- [Task item]: Could you write out the records below exactly as they appear, leaving out any pictures?

▬▬▬▬▬▬▬▬▬▬

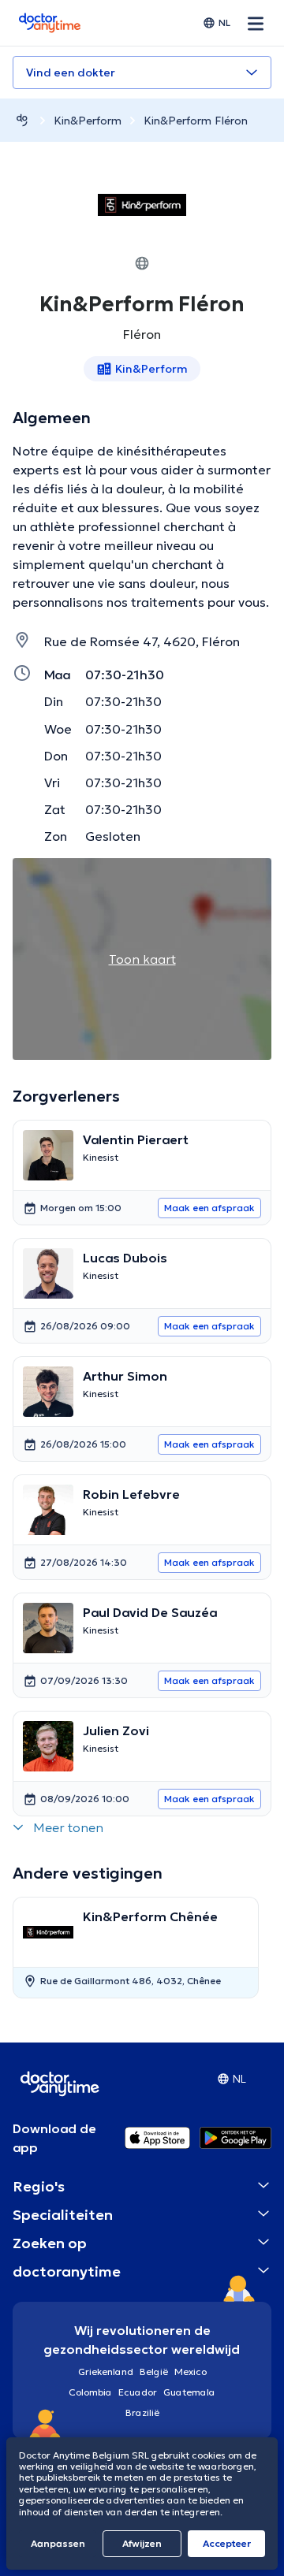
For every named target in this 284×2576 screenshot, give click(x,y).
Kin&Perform (87, 120)
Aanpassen (58, 2543)
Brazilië (142, 2412)
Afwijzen (142, 2543)
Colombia (90, 2392)
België (154, 2371)
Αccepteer (227, 2543)
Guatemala (189, 2392)
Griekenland (105, 2371)
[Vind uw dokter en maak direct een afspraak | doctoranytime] (22, 120)
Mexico (190, 2371)
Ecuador (137, 2392)
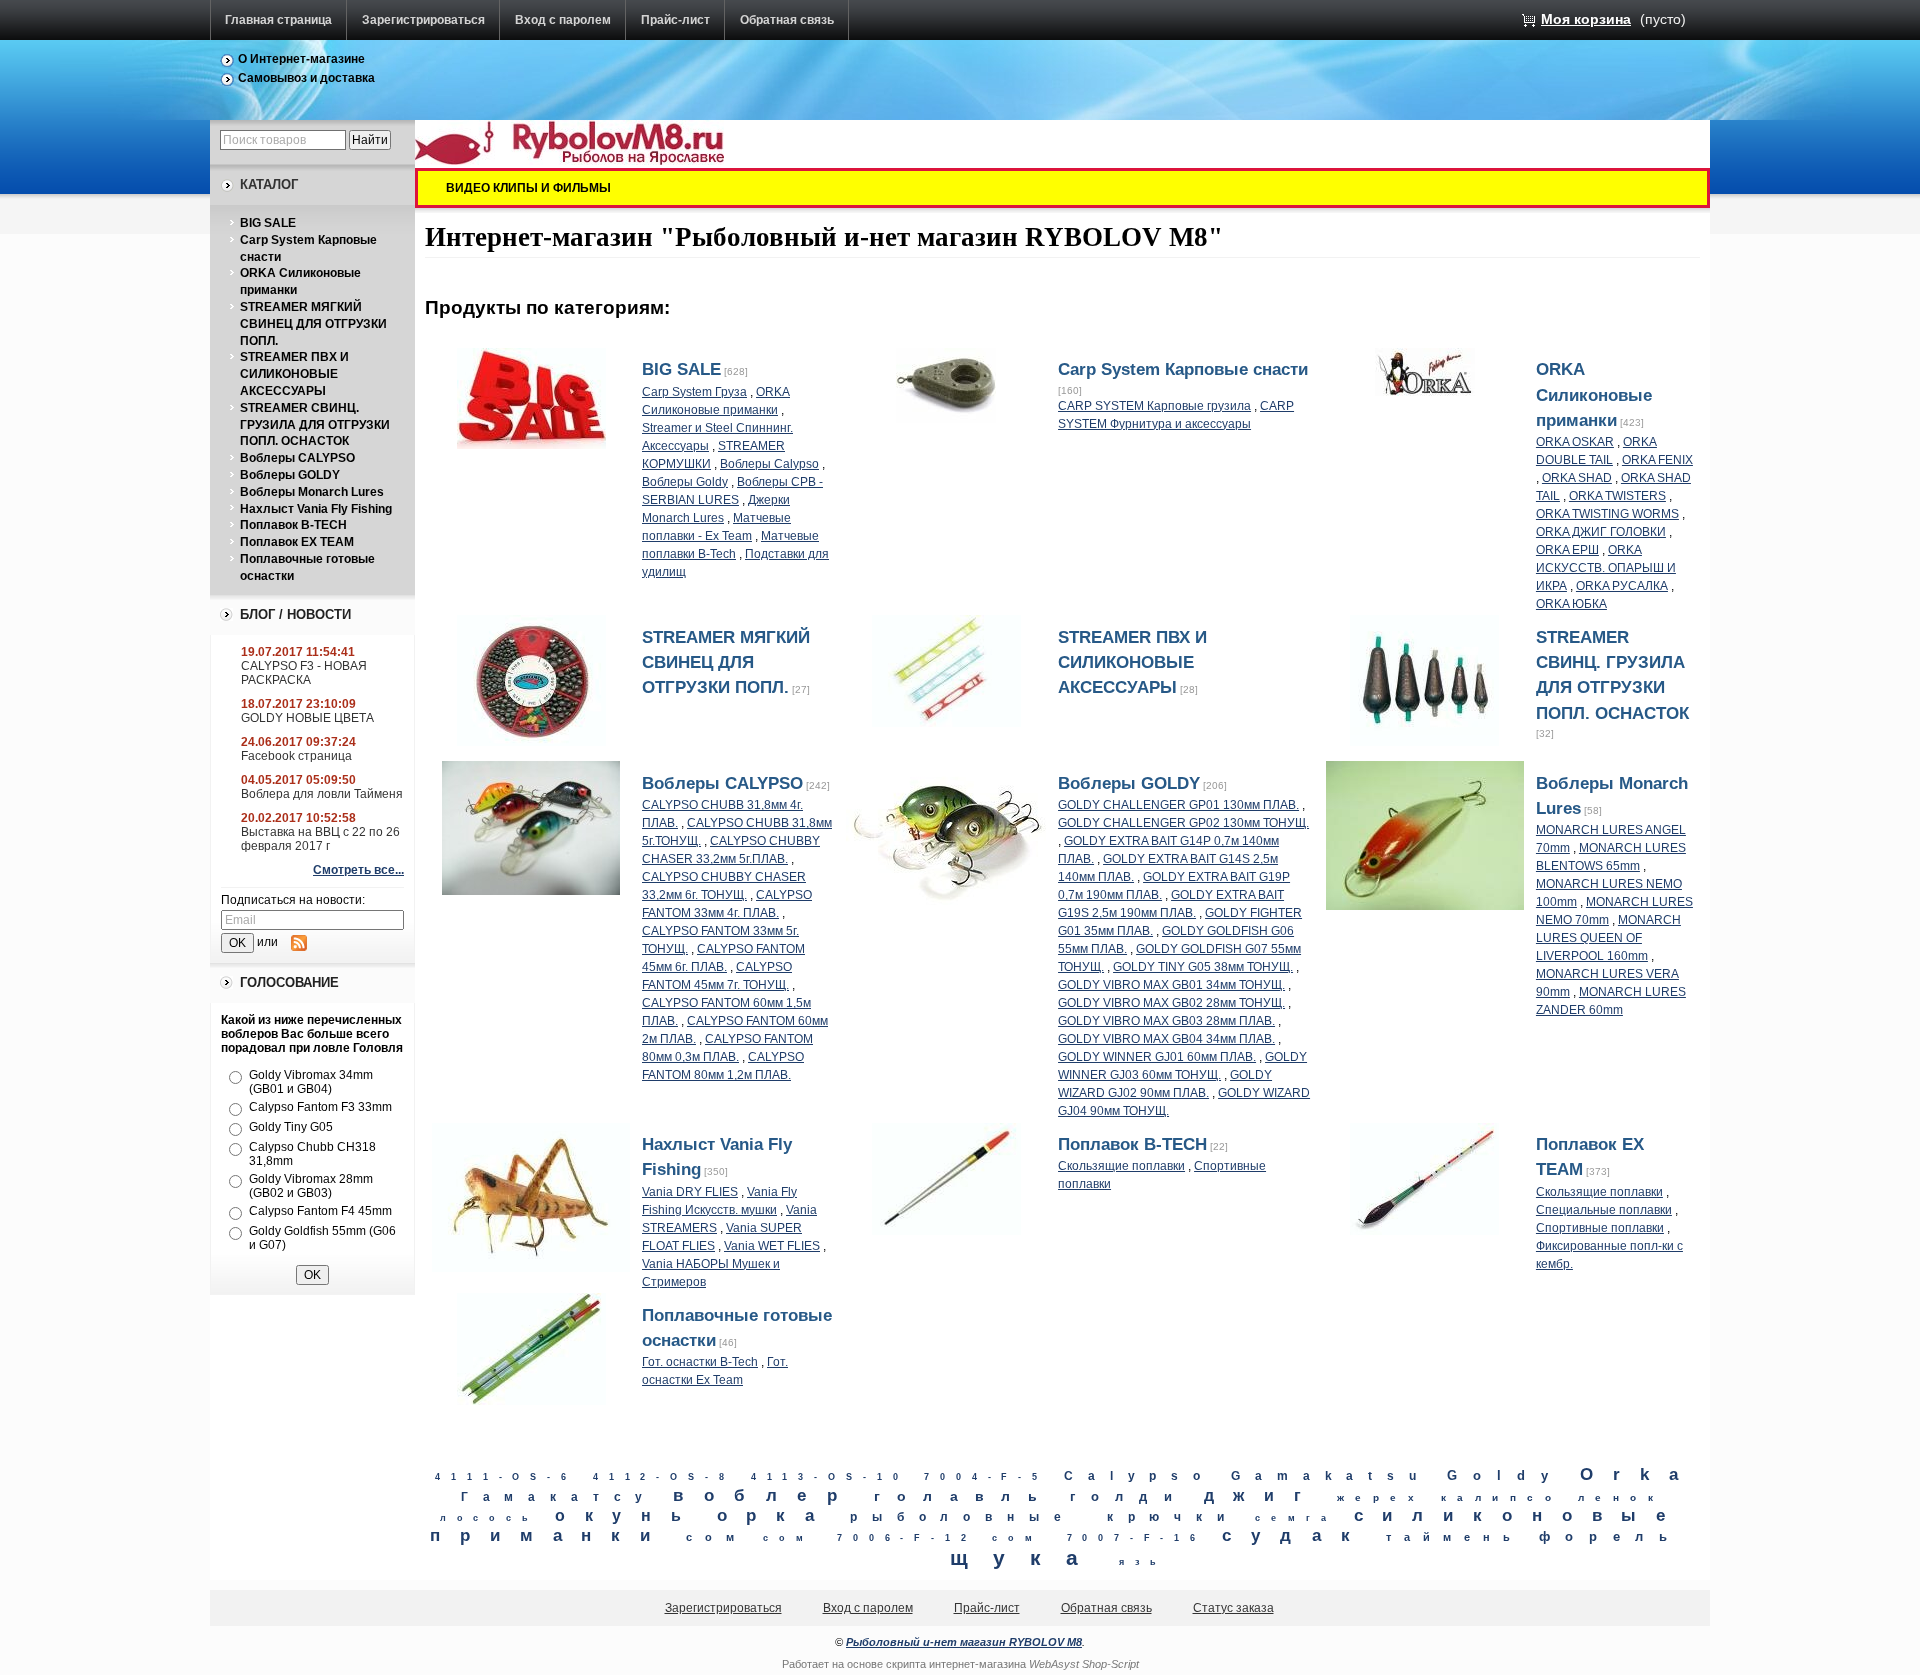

▬▬▬▬▬▬▬▬▬▬

- [Result of this exercise]:
For every named target in this 284×2576 screenshot, give click(x,y).
Kin&Perform (87, 120)
Aanpassen (58, 2543)
Brazilië (142, 2412)
Afwijzen (142, 2543)
Colombia (90, 2392)
België (154, 2371)
Αccepteer (227, 2543)
Guatemala (189, 2392)
Griekenland (105, 2371)
[Vind uw dokter en maak direct een afspraak | doctoranytime] (22, 120)
Mexico (190, 2371)
Ecuador (137, 2392)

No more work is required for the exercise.